Dataset entries

=====

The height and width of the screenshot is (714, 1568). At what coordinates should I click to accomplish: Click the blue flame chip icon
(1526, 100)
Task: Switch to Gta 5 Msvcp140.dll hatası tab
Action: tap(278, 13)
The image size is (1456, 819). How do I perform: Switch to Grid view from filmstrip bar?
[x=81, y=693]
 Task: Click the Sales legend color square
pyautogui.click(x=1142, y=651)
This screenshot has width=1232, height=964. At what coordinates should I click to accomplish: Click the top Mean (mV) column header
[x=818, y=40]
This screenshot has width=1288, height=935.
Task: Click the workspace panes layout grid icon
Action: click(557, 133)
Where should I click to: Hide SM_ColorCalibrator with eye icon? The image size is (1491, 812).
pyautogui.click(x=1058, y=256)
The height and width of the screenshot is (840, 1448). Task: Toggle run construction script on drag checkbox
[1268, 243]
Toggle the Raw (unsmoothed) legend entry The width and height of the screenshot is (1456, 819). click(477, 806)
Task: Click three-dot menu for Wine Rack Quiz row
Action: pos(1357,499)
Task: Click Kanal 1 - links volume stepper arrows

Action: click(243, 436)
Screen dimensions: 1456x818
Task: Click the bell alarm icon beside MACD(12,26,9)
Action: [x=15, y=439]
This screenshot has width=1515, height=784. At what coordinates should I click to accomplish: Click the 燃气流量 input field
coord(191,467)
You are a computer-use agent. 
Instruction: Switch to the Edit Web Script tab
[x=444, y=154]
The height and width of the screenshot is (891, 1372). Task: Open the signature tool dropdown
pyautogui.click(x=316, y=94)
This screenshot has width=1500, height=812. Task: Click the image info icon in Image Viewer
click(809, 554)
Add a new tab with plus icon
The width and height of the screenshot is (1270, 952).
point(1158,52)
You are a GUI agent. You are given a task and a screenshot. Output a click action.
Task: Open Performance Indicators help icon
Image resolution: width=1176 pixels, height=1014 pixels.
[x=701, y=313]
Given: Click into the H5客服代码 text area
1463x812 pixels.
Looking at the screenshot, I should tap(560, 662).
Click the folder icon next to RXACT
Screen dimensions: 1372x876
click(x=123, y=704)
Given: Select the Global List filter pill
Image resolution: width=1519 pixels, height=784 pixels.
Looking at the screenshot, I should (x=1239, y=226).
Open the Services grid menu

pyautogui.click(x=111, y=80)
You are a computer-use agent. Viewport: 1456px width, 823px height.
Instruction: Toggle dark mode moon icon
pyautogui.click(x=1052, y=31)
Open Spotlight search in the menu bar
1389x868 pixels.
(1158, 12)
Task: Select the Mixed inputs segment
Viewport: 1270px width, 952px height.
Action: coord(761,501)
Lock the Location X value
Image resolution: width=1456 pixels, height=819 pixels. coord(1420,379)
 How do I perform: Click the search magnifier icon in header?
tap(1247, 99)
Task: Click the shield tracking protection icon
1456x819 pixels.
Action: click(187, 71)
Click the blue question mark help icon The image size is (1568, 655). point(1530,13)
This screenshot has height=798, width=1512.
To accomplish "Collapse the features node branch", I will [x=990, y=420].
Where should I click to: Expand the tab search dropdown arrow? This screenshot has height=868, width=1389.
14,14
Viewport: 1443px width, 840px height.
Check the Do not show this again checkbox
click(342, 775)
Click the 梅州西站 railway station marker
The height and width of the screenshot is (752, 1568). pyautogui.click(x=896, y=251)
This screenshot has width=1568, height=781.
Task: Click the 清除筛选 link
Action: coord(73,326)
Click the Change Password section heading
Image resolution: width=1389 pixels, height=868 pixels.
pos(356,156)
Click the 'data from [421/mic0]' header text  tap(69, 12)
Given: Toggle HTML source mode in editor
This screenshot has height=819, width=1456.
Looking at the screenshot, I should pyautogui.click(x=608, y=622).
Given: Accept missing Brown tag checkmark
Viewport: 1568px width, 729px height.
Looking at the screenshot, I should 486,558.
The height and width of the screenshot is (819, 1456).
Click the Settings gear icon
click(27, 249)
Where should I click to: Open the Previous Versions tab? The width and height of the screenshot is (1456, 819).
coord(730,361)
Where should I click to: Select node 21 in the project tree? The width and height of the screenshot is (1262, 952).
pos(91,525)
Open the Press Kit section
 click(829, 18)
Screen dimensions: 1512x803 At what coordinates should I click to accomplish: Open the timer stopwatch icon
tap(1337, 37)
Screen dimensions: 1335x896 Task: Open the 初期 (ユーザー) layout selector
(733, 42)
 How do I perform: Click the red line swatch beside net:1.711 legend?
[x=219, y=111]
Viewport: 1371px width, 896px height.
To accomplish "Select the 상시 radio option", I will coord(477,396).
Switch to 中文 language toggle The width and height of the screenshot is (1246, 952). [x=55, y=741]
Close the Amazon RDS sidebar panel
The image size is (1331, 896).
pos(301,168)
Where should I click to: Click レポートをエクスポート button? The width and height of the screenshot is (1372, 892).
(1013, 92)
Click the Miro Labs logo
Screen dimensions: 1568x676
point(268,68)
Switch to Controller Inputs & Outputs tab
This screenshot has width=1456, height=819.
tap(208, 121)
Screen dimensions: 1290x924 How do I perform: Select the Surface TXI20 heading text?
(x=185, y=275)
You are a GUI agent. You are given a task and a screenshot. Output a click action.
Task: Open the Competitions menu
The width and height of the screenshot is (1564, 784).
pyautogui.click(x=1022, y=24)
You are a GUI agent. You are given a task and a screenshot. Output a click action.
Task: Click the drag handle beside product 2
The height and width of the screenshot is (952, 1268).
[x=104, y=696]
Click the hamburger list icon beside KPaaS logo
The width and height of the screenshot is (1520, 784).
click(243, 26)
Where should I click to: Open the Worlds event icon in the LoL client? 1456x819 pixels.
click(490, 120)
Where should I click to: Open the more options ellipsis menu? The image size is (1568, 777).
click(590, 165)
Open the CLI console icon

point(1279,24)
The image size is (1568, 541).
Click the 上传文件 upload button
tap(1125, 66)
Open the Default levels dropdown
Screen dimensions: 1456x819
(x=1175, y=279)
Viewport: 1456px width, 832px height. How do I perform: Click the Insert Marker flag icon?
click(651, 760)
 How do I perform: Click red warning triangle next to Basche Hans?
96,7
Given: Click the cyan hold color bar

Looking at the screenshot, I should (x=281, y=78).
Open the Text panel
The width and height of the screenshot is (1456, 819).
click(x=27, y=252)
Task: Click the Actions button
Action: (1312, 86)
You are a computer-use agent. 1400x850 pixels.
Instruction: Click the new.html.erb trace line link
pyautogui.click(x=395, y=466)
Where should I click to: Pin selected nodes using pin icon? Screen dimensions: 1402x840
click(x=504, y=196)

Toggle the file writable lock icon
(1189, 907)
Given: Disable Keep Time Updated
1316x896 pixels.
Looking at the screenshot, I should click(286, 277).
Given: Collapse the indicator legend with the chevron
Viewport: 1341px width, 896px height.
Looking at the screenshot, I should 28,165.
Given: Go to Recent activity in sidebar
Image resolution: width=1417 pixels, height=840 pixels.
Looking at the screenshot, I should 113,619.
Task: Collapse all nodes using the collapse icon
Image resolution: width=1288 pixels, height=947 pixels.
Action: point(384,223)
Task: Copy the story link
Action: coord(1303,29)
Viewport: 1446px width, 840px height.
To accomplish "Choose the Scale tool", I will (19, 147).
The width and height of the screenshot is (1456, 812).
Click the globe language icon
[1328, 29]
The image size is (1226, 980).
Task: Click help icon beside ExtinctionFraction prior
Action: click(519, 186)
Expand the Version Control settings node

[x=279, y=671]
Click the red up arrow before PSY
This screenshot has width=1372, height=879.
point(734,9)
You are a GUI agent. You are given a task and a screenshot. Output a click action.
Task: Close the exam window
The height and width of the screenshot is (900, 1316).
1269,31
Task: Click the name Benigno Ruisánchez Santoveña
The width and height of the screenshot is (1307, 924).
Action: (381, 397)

=====

## Your assignment
Reproduce every record, making sure each one stays exactly the same.

## Written answer
The height and width of the screenshot is (714, 1568). At what coordinates should I click to accomplish: Click the blue flame chip icon
(1526, 100)
Task: Switch to Gta 5 Msvcp140.dll hatası tab
Action: tap(278, 13)
The image size is (1456, 819). How do I perform: Switch to Grid view from filmstrip bar?
[x=81, y=693]
 Task: Click the Sales legend color square
pyautogui.click(x=1142, y=651)
This screenshot has width=1232, height=964. At what coordinates should I click to accomplish: Click the top Mean (mV) column header
[x=818, y=40]
This screenshot has width=1288, height=935.
Task: Click the workspace panes layout grid icon
Action: click(557, 133)
Where should I click to: Hide SM_ColorCalibrator with eye icon? The image size is (1491, 812).
pyautogui.click(x=1058, y=256)
The height and width of the screenshot is (840, 1448). Task: Toggle run construction script on drag checkbox
[1268, 243]
Toggle the Raw (unsmoothed) legend entry The width and height of the screenshot is (1456, 819). click(477, 806)
Task: Click three-dot menu for Wine Rack Quiz row
Action: pos(1357,499)
Task: Click Kanal 1 - links volume stepper arrows

Action: click(243, 436)
Screen dimensions: 1456x818
Task: Click the bell alarm icon beside MACD(12,26,9)
Action: [x=15, y=439]
This screenshot has width=1515, height=784. At what coordinates should I click to accomplish: Click the 燃气流量 input field
coord(191,467)
You are a computer-use agent. 
Instruction: Switch to the Edit Web Script tab
[x=444, y=154]
The height and width of the screenshot is (891, 1372). Task: Open the signature tool dropdown
pyautogui.click(x=316, y=94)
This screenshot has width=1500, height=812. Task: Click the image info icon in Image Viewer
click(809, 554)
Add a new tab with plus icon
The width and height of the screenshot is (1270, 952).
point(1158,52)
You are a GUI agent. You are given a task and a screenshot. Output a click action.
Task: Open Performance Indicators help icon
Image resolution: width=1176 pixels, height=1014 pixels.
[x=701, y=313]
Given: Click into the H5客服代码 text area
1463x812 pixels.
Looking at the screenshot, I should tap(560, 662).
Click the folder icon next to RXACT
Screen dimensions: 1372x876
click(x=123, y=704)
Given: Select the Global List filter pill
Image resolution: width=1519 pixels, height=784 pixels.
Looking at the screenshot, I should (x=1239, y=226).
Open the Services grid menu

pyautogui.click(x=111, y=80)
You are a computer-use agent. Viewport: 1456px width, 823px height.
Instruction: Toggle dark mode moon icon
pyautogui.click(x=1052, y=31)
Open Spotlight search in the menu bar
1389x868 pixels.
(1158, 12)
Task: Select the Mixed inputs segment
Viewport: 1270px width, 952px height.
Action: coord(761,501)
Lock the Location X value
Image resolution: width=1456 pixels, height=819 pixels. coord(1420,379)
 How do I perform: Click the search magnifier icon in header?
tap(1247, 99)
Task: Click the shield tracking protection icon
1456x819 pixels.
Action: click(187, 71)
Click the blue question mark help icon The image size is (1568, 655). point(1530,13)
This screenshot has height=798, width=1512.
To accomplish "Collapse the features node branch", I will [x=990, y=420].
Where should I click to: Expand the tab search dropdown arrow? This screenshot has height=868, width=1389.
14,14
Viewport: 1443px width, 840px height.
Check the Do not show this again checkbox
click(342, 775)
Click the 梅州西站 railway station marker
The height and width of the screenshot is (752, 1568). pyautogui.click(x=896, y=251)
This screenshot has width=1568, height=781.
Task: Click the 清除筛选 link
Action: coord(73,326)
Click the Change Password section heading
Image resolution: width=1389 pixels, height=868 pixels.
pos(356,156)
Click the 'data from [421/mic0]' header text  tap(69, 12)
Given: Toggle HTML source mode in editor
This screenshot has height=819, width=1456.
Looking at the screenshot, I should pyautogui.click(x=608, y=622).
Given: Accept missing Brown tag checkmark
Viewport: 1568px width, 729px height.
Looking at the screenshot, I should 486,558.
The height and width of the screenshot is (819, 1456).
Click the Settings gear icon
click(27, 249)
Where should I click to: Open the Previous Versions tab? The width and height of the screenshot is (1456, 819).
coord(730,361)
Where should I click to: Select node 21 in the project tree? The width and height of the screenshot is (1262, 952).
pos(91,525)
Open the Press Kit section
 click(829, 18)
Screen dimensions: 1512x803 At what coordinates should I click to accomplish: Open the timer stopwatch icon
tap(1337, 37)
Screen dimensions: 1335x896 Task: Open the 初期 (ユーザー) layout selector
(733, 42)
 How do I perform: Click the red line swatch beside net:1.711 legend?
[x=219, y=111]
Viewport: 1371px width, 896px height.
To accomplish "Select the 상시 radio option", I will coord(477,396).
Switch to 中文 language toggle The width and height of the screenshot is (1246, 952). [x=55, y=741]
Close the Amazon RDS sidebar panel
The image size is (1331, 896).
pos(301,168)
Where should I click to: Click レポートをエクスポート button? The width and height of the screenshot is (1372, 892).
(1013, 92)
Click the Miro Labs logo
Screen dimensions: 1568x676
point(268,68)
Switch to Controller Inputs & Outputs tab
This screenshot has width=1456, height=819.
tap(208, 121)
Screen dimensions: 1290x924 How do I perform: Select the Surface TXI20 heading text?
(x=185, y=275)
You are a GUI agent. You are given a task and a screenshot. Output a click action.
Task: Open the Competitions menu
The width and height of the screenshot is (1564, 784).
pyautogui.click(x=1022, y=24)
You are a GUI agent. You are given a task and a screenshot. Output a click action.
Task: Click the drag handle beside product 2
The height and width of the screenshot is (952, 1268).
[x=104, y=696]
Click the hamburger list icon beside KPaaS logo
The width and height of the screenshot is (1520, 784).
click(243, 26)
Where should I click to: Open the Worlds event icon in the LoL client? 1456x819 pixels.
click(490, 120)
Where should I click to: Open the more options ellipsis menu? The image size is (1568, 777).
click(590, 165)
Open the CLI console icon

point(1279,24)
The image size is (1568, 541).
Click the 上传文件 upload button
tap(1125, 66)
Open the Default levels dropdown
Screen dimensions: 1456x819
(x=1175, y=279)
Viewport: 1456px width, 832px height. How do I perform: Click the Insert Marker flag icon?
click(651, 760)
 How do I perform: Click red warning triangle next to Basche Hans?
96,7
Given: Click the cyan hold color bar

Looking at the screenshot, I should (x=281, y=78).
Open the Text panel
The width and height of the screenshot is (1456, 819).
click(x=27, y=252)
Task: Click the Actions button
Action: (1312, 86)
You are a computer-use agent. 1400x850 pixels.
Instruction: Click the new.html.erb trace line link
pyautogui.click(x=395, y=466)
Where should I click to: Pin selected nodes using pin icon? Screen dimensions: 1402x840
click(x=504, y=196)

Toggle the file writable lock icon
(1189, 907)
Given: Disable Keep Time Updated
1316x896 pixels.
Looking at the screenshot, I should click(286, 277).
Given: Collapse the indicator legend with the chevron
Viewport: 1341px width, 896px height.
Looking at the screenshot, I should 28,165.
Given: Go to Recent activity in sidebar
Image resolution: width=1417 pixels, height=840 pixels.
Looking at the screenshot, I should 113,619.
Task: Collapse all nodes using the collapse icon
Image resolution: width=1288 pixels, height=947 pixels.
Action: point(384,223)
Task: Copy the story link
Action: coord(1303,29)
Viewport: 1446px width, 840px height.
To accomplish "Choose the Scale tool", I will (19, 147).
The width and height of the screenshot is (1456, 812).
Click the globe language icon
[1328, 29]
The image size is (1226, 980).
Task: Click help icon beside ExtinctionFraction prior
Action: click(519, 186)
Expand the Version Control settings node

[x=279, y=671]
Click the red up arrow before PSY
This screenshot has width=1372, height=879.
point(734,9)
You are a GUI agent. You are given a task and a screenshot. Output a click action.
Task: Close the exam window
The height and width of the screenshot is (900, 1316).
1269,31
Task: Click the name Benigno Ruisánchez Santoveña
The width and height of the screenshot is (1307, 924).
Action: (381, 397)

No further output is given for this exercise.